Published in 2010 with the support of Carto, Escape from the Bunker also alleges that the FBI and other intelligence agencies was fully aware of Hitler’s escape, and were complicit in propagating the lie that Hitler had died during the war in an effort to bring closure to a country traumatized by war. Moreover, Don Angel supposedly bought up the possibility of Hitler having two surviving children, living somewhere in Mexico. In an interview with white supremacist radio host Jeff Rense, Cooper said he was looking for two individuals who might be those children.
Cooper is so attached to this conspiracy theory that he has conducted several “patrols” in Argentina, visiting locations which he is convinced are the sites where Hitler and other high-ranking Nazi officials lived after the war. The Sharkhunters trip reports are cagey about where exactly these locations are, referring to the small German-influenced Argentinian village they visited only as “Stadt” (the German word for “city”). The island that Cooper alleges held a German nuclear research facility remains unnamed, although Cooper claims this laboratory was so advanced that in the 1940s and 1950s its scientists accomplished so-called cold fusion — a feat yet to be accomplished by modern scientists. Cooper and the Sharkhunters also visited an abandoned mansion, which they hint may be a former residence of Hitler himself. The expedition report poses this rhetorical question:
“So......................... who owned this estate? Who once lived here?
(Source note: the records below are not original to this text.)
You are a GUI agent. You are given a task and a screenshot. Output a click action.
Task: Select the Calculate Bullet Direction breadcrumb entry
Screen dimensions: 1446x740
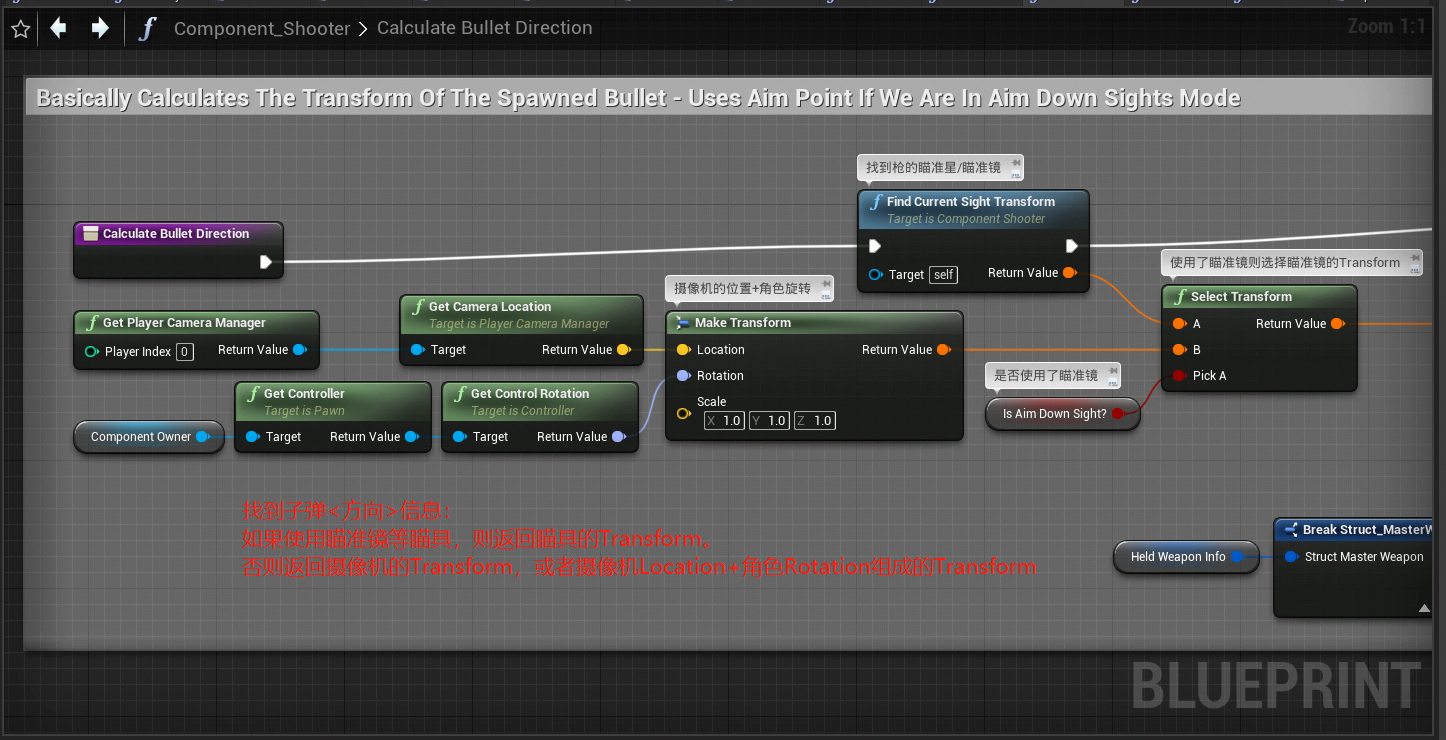(484, 28)
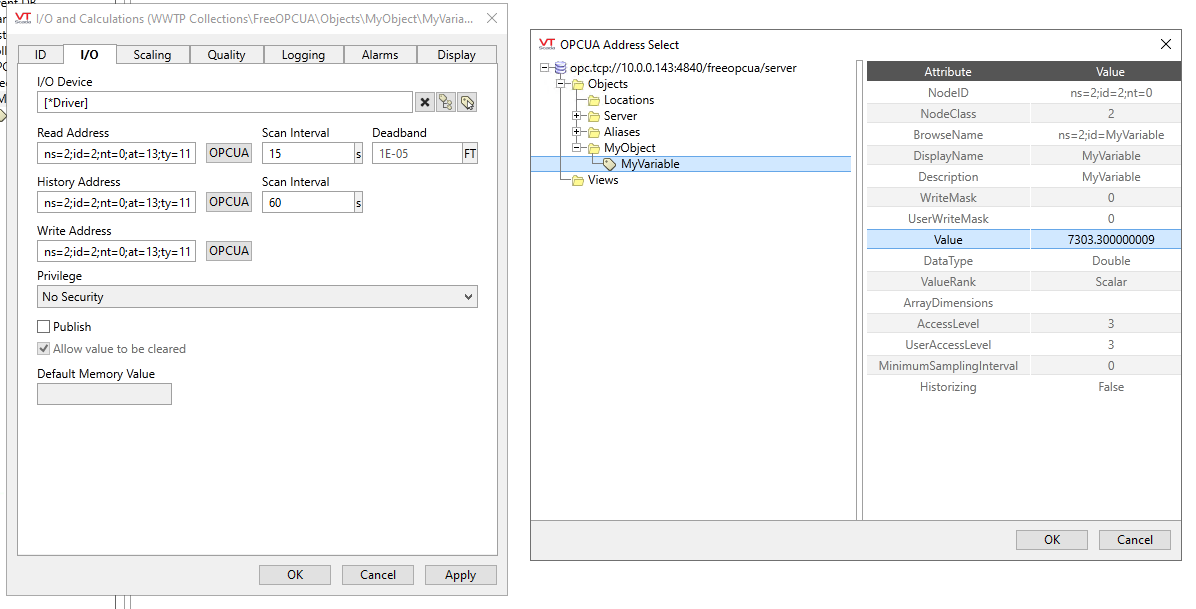The image size is (1196, 609).
Task: Click FT units toggle beside Deadband
Action: 470,153
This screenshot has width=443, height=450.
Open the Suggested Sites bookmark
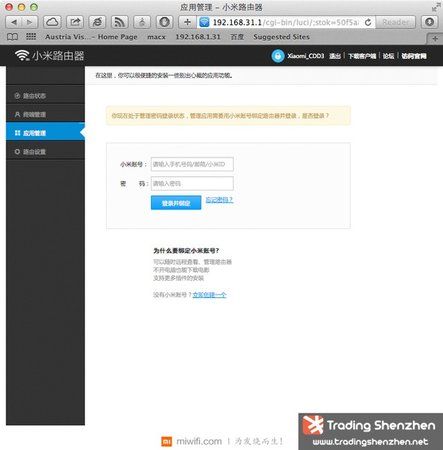281,37
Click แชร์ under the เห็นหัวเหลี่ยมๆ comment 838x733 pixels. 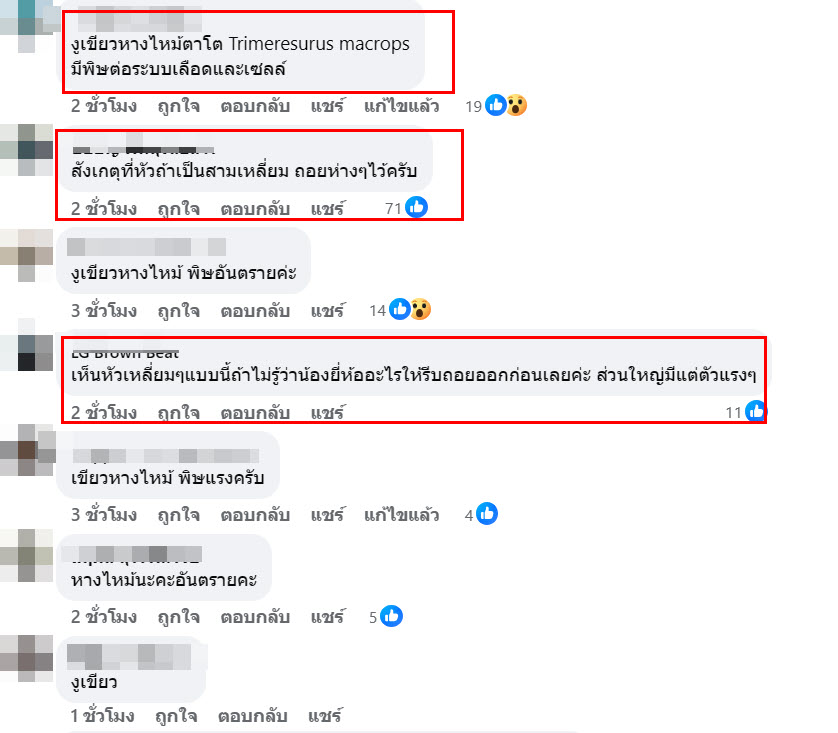coord(328,412)
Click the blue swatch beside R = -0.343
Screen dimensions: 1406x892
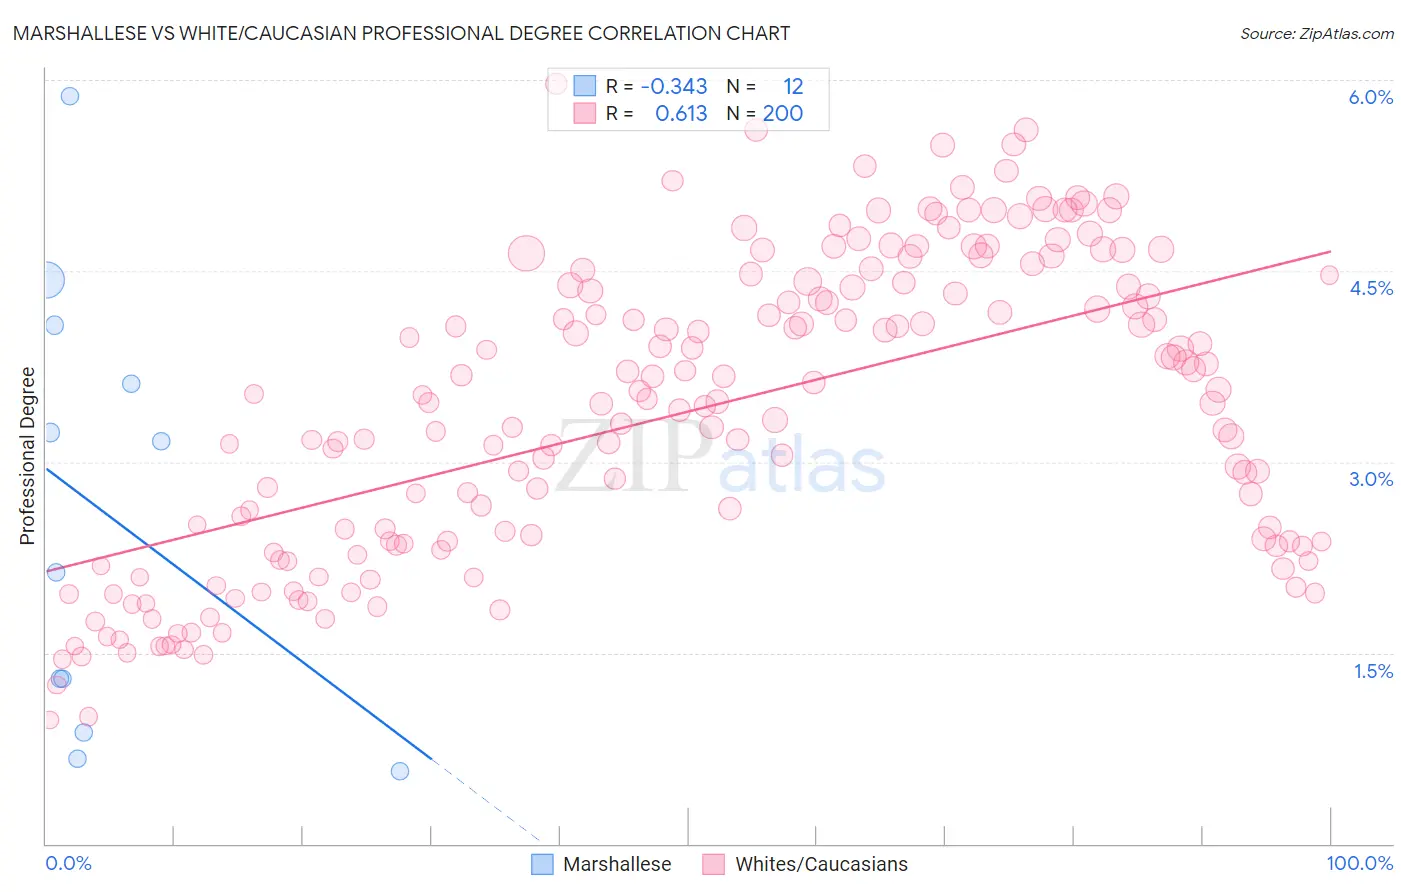point(585,86)
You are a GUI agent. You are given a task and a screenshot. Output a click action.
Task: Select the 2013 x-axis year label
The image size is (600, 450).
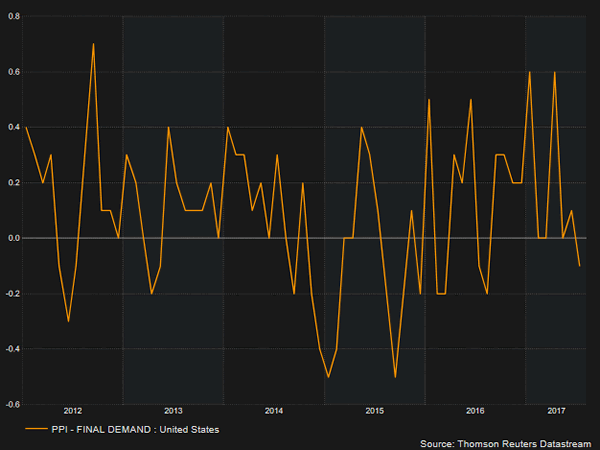(x=173, y=411)
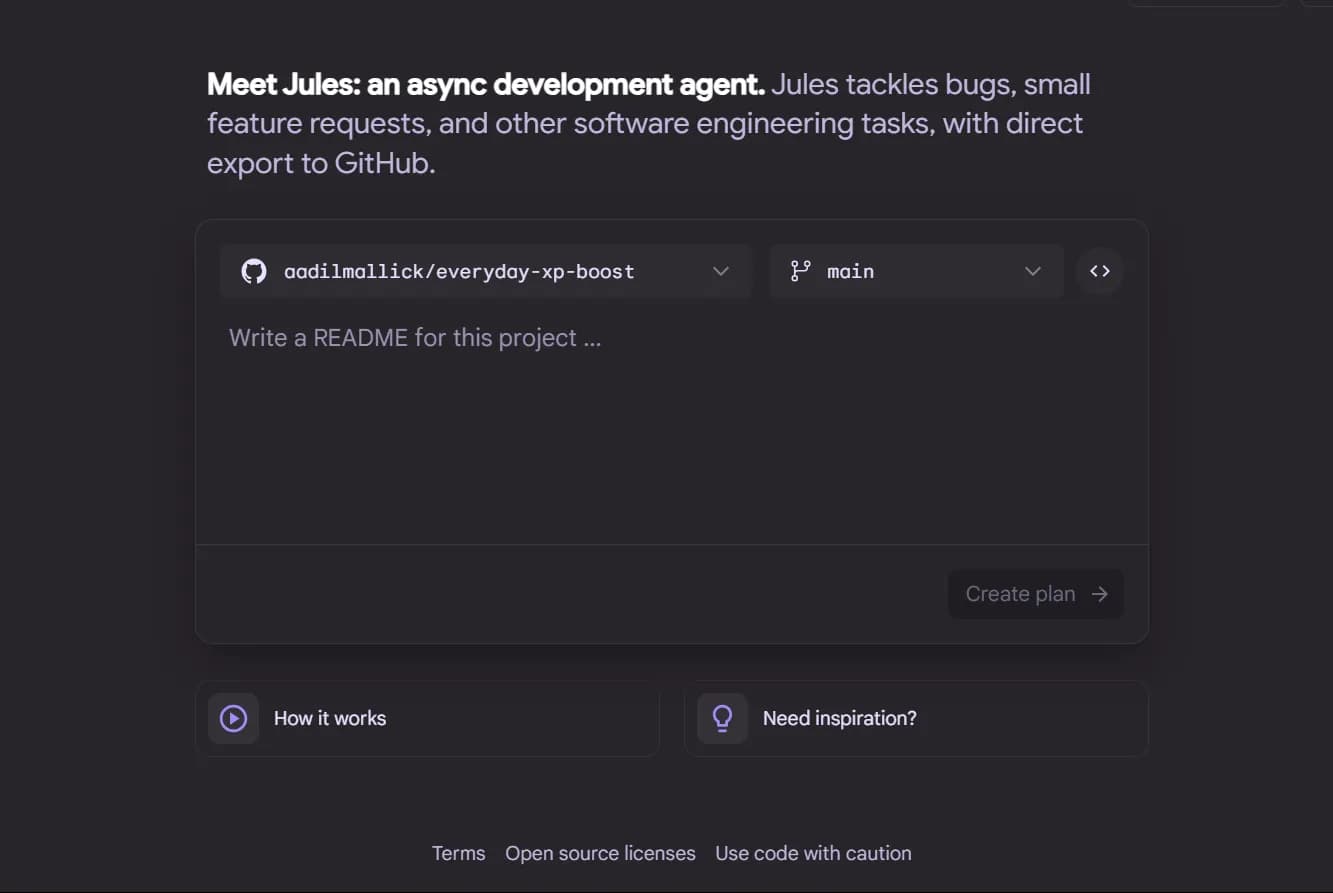This screenshot has height=893, width=1333.
Task: Open the How it works card
Action: (x=428, y=718)
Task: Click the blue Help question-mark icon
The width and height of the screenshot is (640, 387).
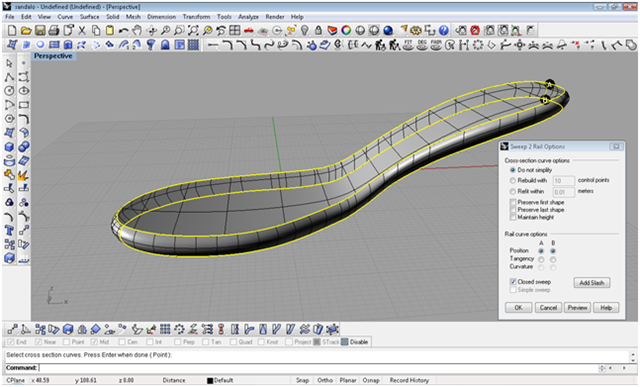Action: (443, 30)
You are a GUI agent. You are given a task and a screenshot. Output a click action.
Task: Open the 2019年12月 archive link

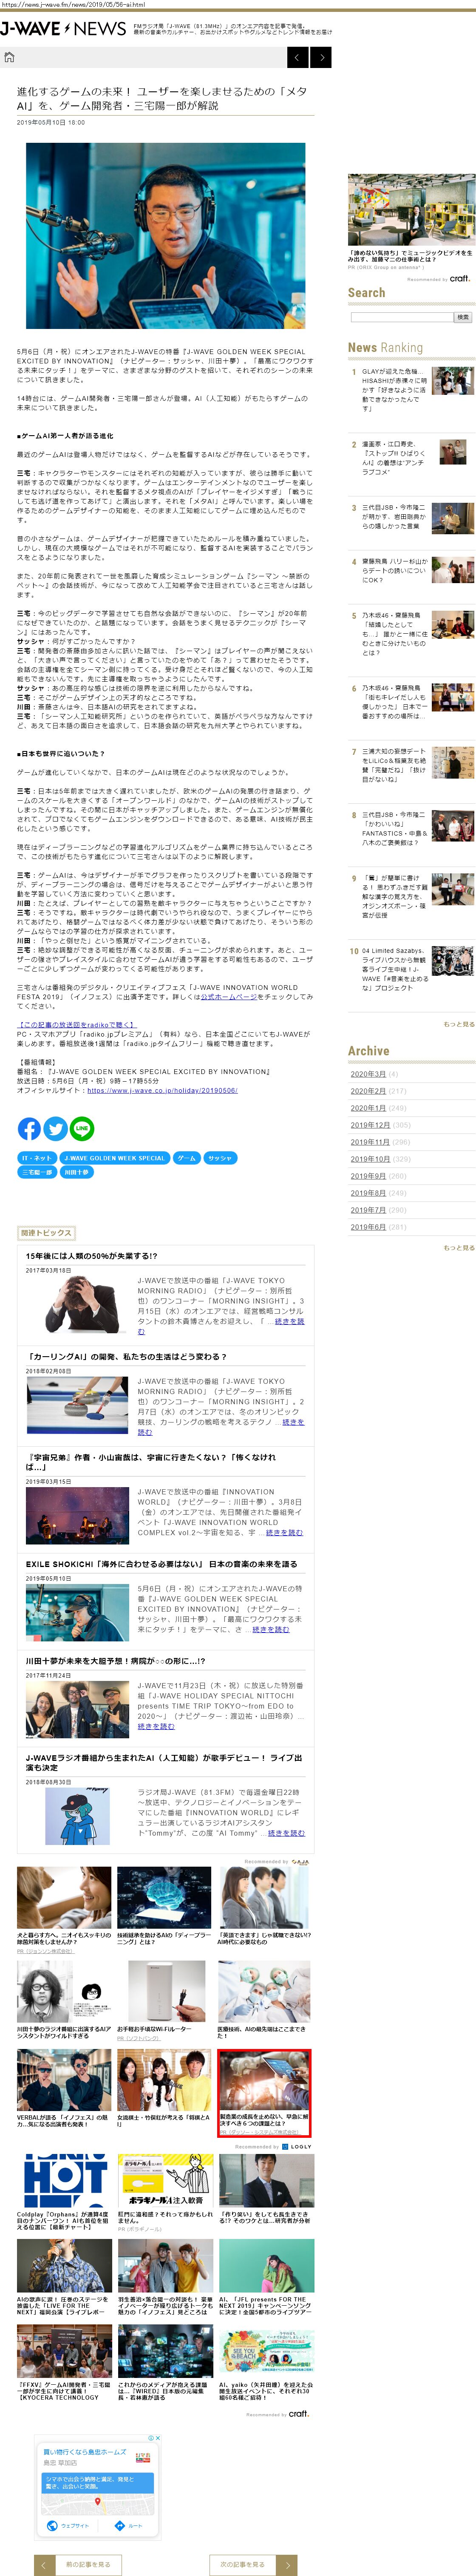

We'll give you a hint - when we landed and were walking across the great front lawn, the two Skippers were goose-stepping with their right arms raised stiffly in front of them, making a salute that is illegal in Germany.”
The theory that Hitler did not commit suicide and instead escaped — a claim for which there is zero evidence — is controversial even among white supremacists. Neo-Nazi John de Nugent, in particular, took issue with Cooper’s claim, writing in the Holocaust denial journal The Barnes Review that Hitler wanted to die with his troops and have his body burned so it could not be desecrated by the Allies. De Nugent states that Hitler praised the act of “free-death” and believed it more honorable to kill himself than live out the rest of his life after losing the war.
Some commenters on Stormfront, a leading white supremacist Web forum run by a former Alabama Klan leader, have also expressed skepticism over Cooper’s claims and credentials. Commenter “Phoenix88,” for instance, slammed Cooper and his book. “Why is this ‘historian’ or ‘author’ not highly regarded or cited anywhere?” he asked. “Oh wait, he is not even a historian or author, all he is is President of Sharkhunters International. … [C]onspiracy theories are not something I go about believing in, Hitler did not go to Argentina in 1945, only a nut job would think this.”
In a thread on the Axis History Forum, which describes its as an “apolitical” group, commenters took on both Cooper’s conspiracy theories and the Sharkhunters generally, alleging that the group is little more than a scam to make money off of aging German veterans and gullible American tourists. States commenter “SemperFi62”: “He came across as friend [to the German U-boat veterans] and they gave him their stories and signed photographs for free and he sold them for profit through Sharkhunters. His web site featured cheap mugs, mouse pads and video tapes of his tours as well as other cheap junk and bogus conspiracy theory books about Hitler escaping to Argentina etc. - All for profit.”